Lately Jake and I have been talking about where we actually want to live. It started with us looking at houses, and then one day we were like, “do we really want to buy a house when we don’t even know where we want to be?”
South Carolina has been home our whole lives, but we’re both starting to feel like we want something different. A new state, a different environment, just a change in general. We’ve outgrown a lot here, and it feels like the right time to think bigger.
Leaving family would be hard, for sure. Especially if we ever have a kid one day. That part isn’t easy to picture. But at the end of the day, we have to choose what’s going to make us happy, and I think we both want the chance to try something new.
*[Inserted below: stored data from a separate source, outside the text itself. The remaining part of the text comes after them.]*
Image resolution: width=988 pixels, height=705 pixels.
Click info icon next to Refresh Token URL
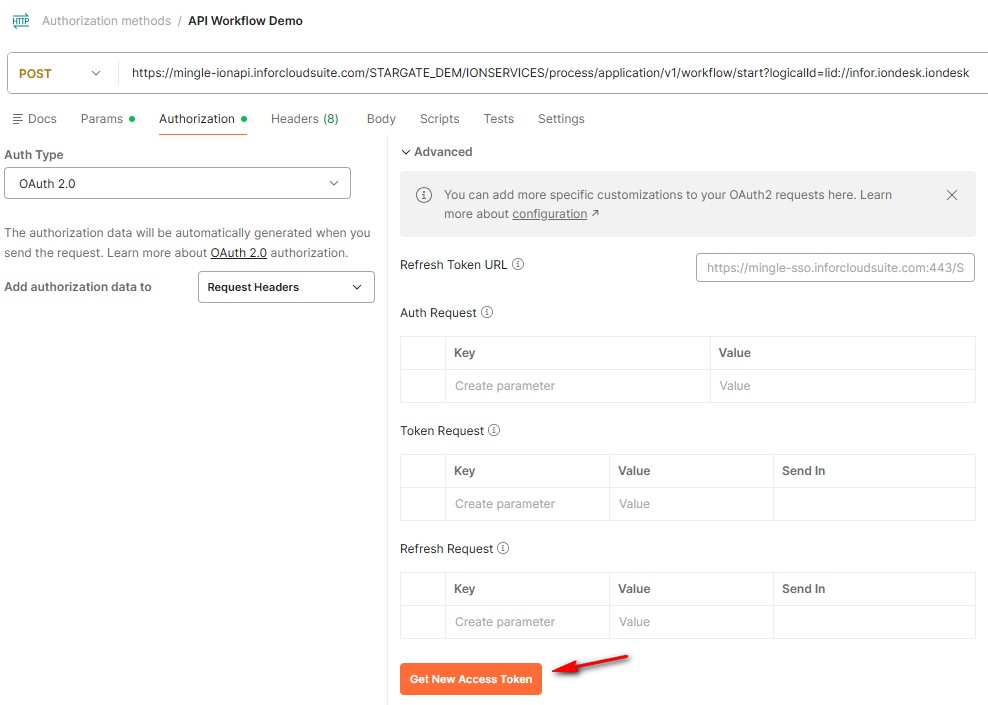[518, 265]
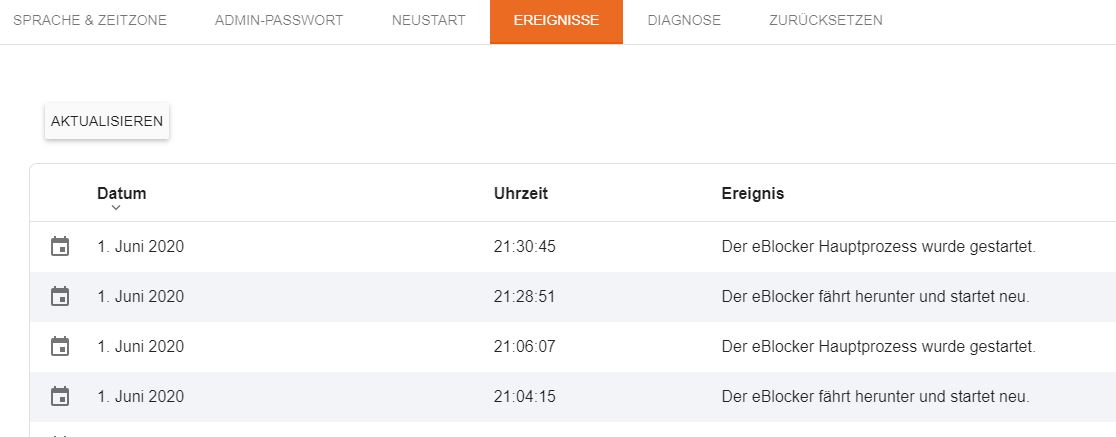
Task: Select the 21:30:45 Hauptprozess gestartet row
Action: coord(573,247)
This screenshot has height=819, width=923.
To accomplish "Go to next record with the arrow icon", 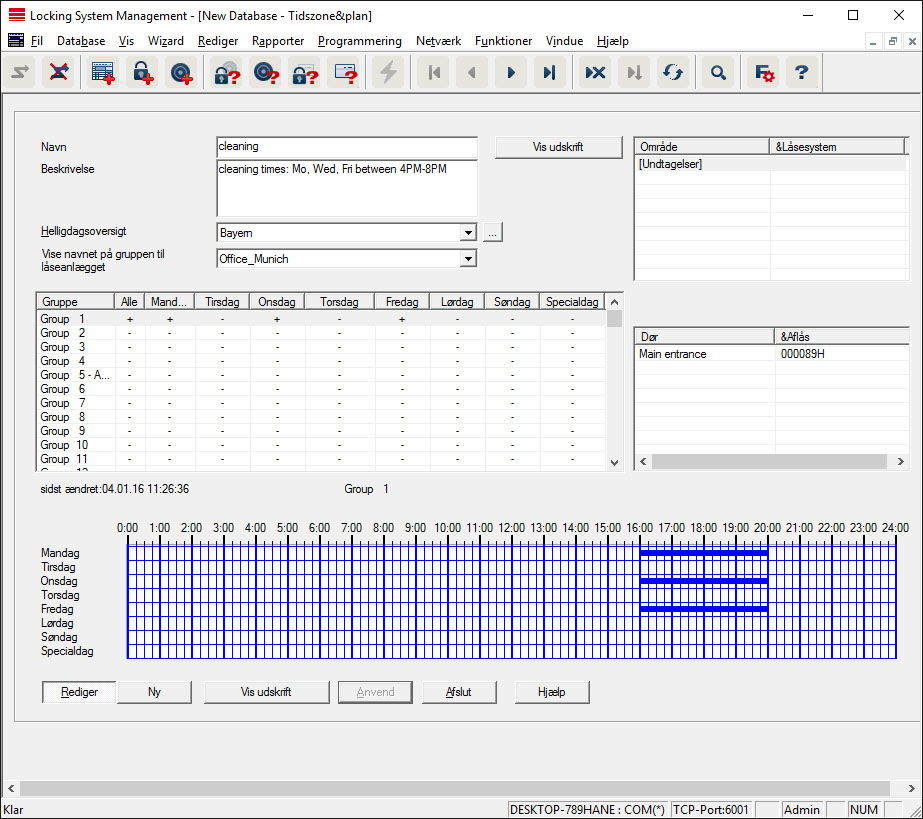I will pos(511,73).
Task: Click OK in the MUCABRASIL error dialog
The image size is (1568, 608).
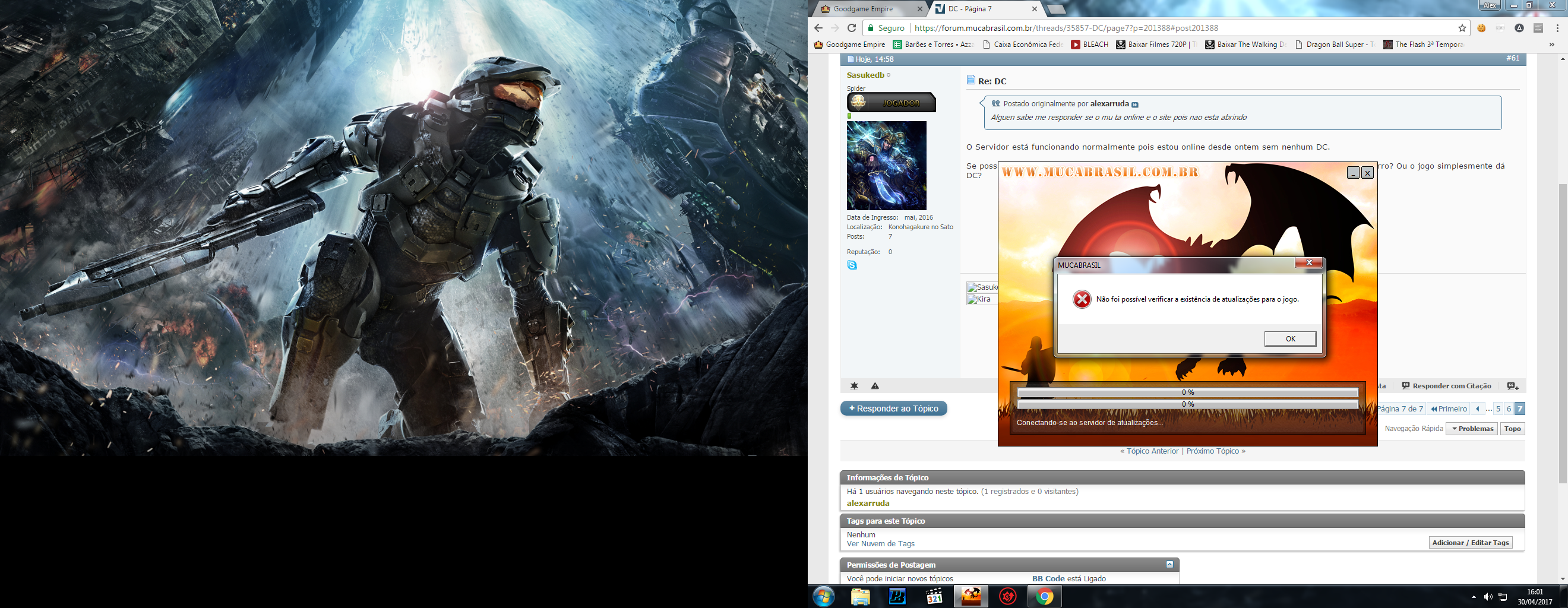Action: coord(1289,339)
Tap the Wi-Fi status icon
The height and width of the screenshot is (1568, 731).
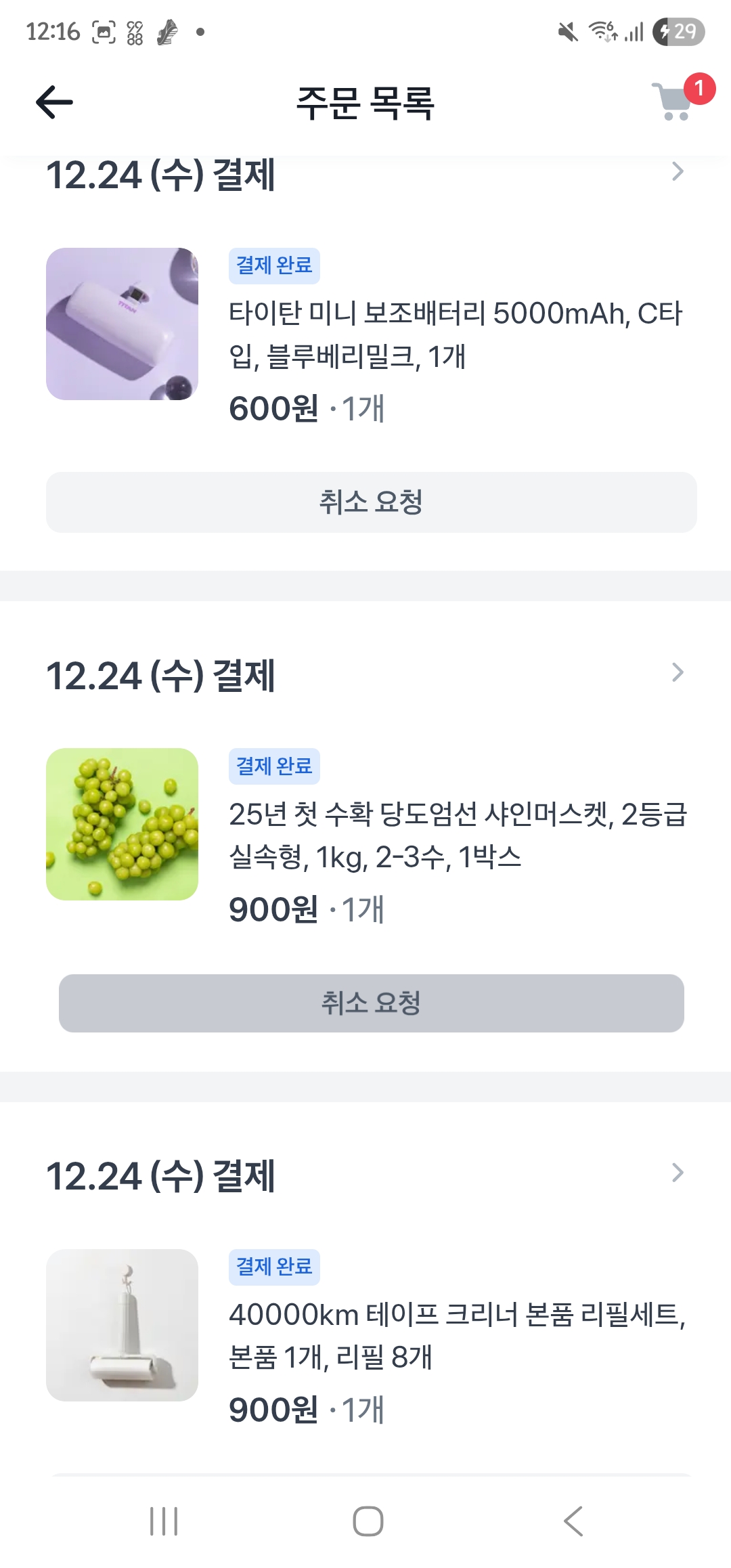click(602, 32)
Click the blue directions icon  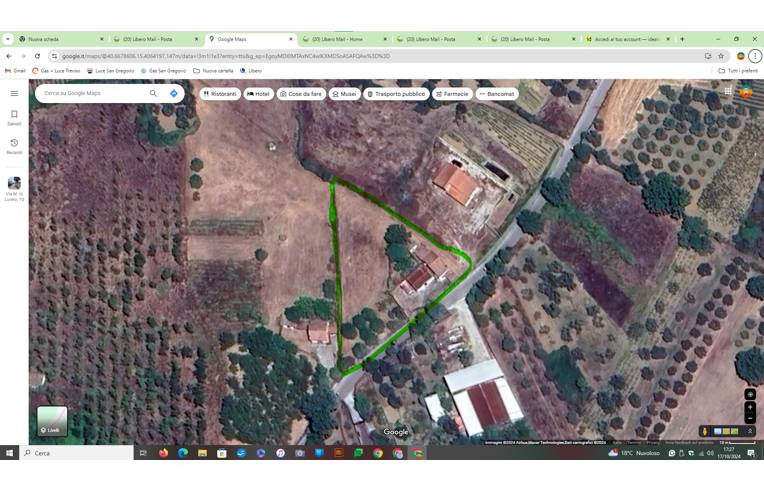(x=173, y=93)
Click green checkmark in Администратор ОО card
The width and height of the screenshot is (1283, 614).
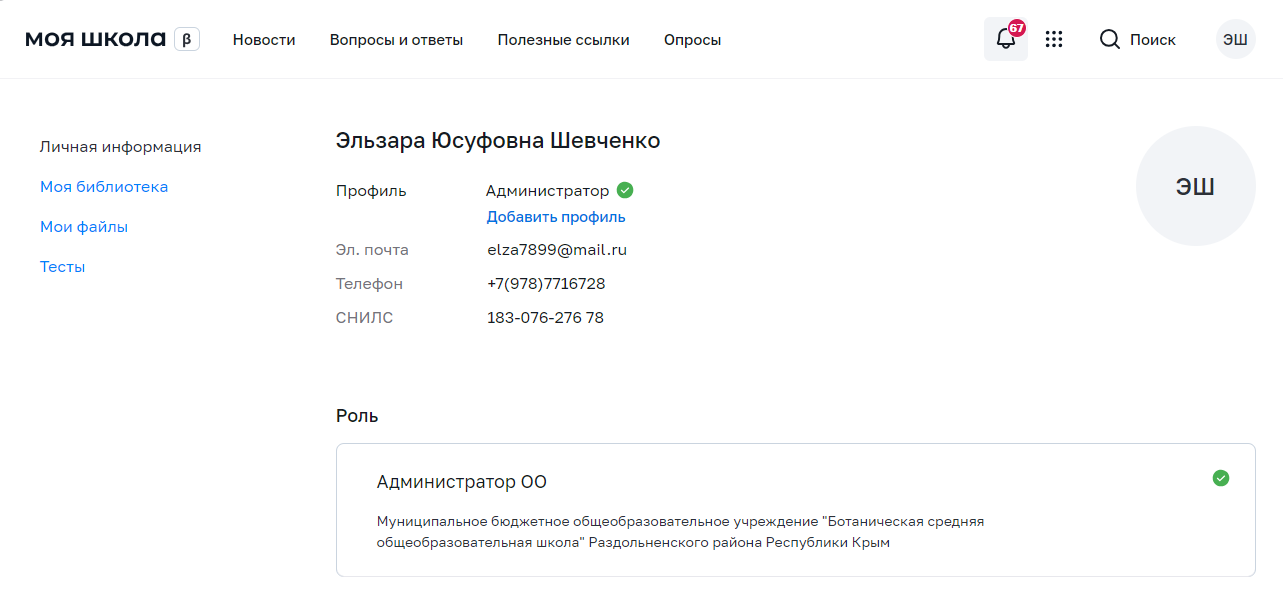[x=1220, y=478]
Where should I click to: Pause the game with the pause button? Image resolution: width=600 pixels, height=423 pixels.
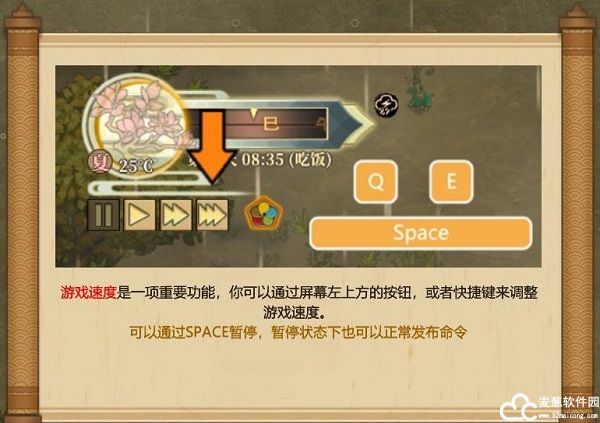click(103, 215)
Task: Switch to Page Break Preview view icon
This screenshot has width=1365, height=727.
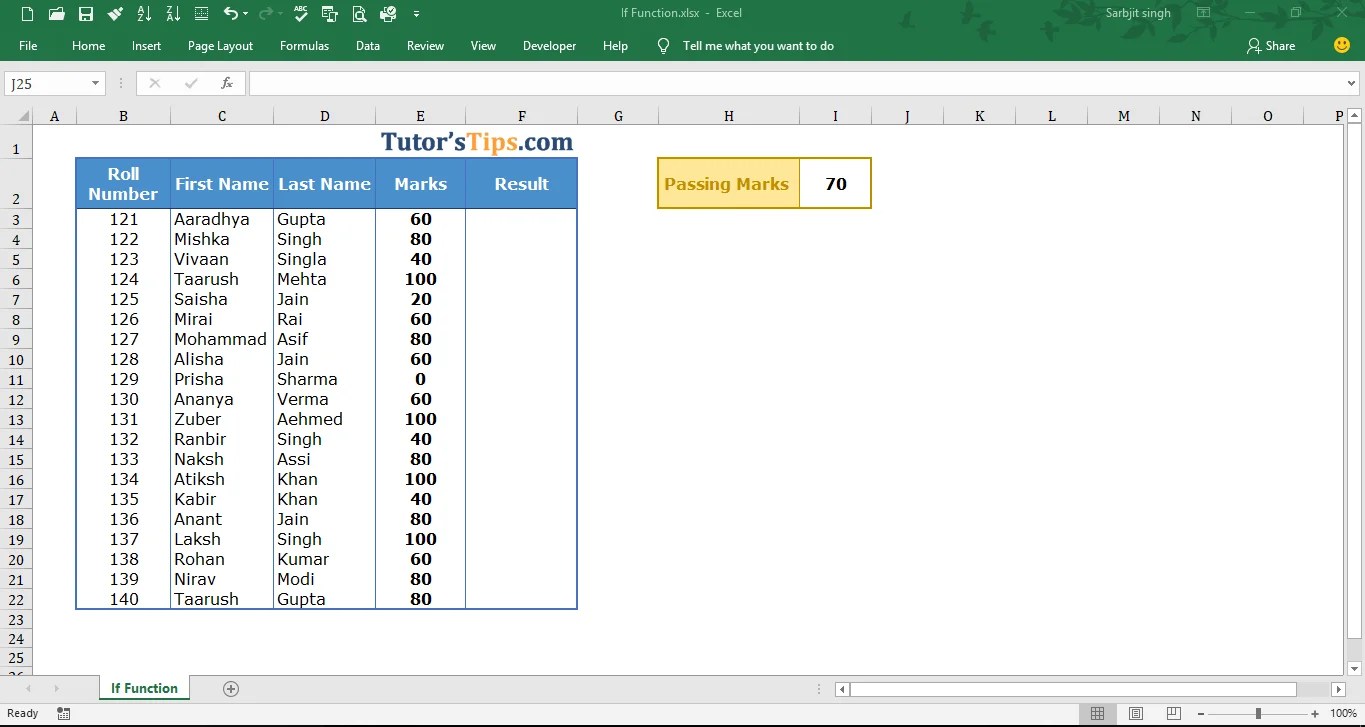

I’m actually comfortable with the idea of packing up and moving somewhere else. It doesn’t scare me the way you’d think it would. And that’s really because of Jake. I know he would never let anything bad happen to me. We love each other equally, we take care of each other, and we’re always on the same team. Being with him makes everything feel steady.
When I imagine us in a new state, I picture us with jobs we love, living in a cool apartment in a good location, our dog with us, and just figuring it out together. Exploring a new area, getting settled, building our routine. Nothing fancy, just us living life somewhere that feels good.
I don’t know where we’ll end up yet. But I do know that wherever Jake is, I feel comfortable and safe. That’s what home feels like to me now. Not a specific city or house, just him.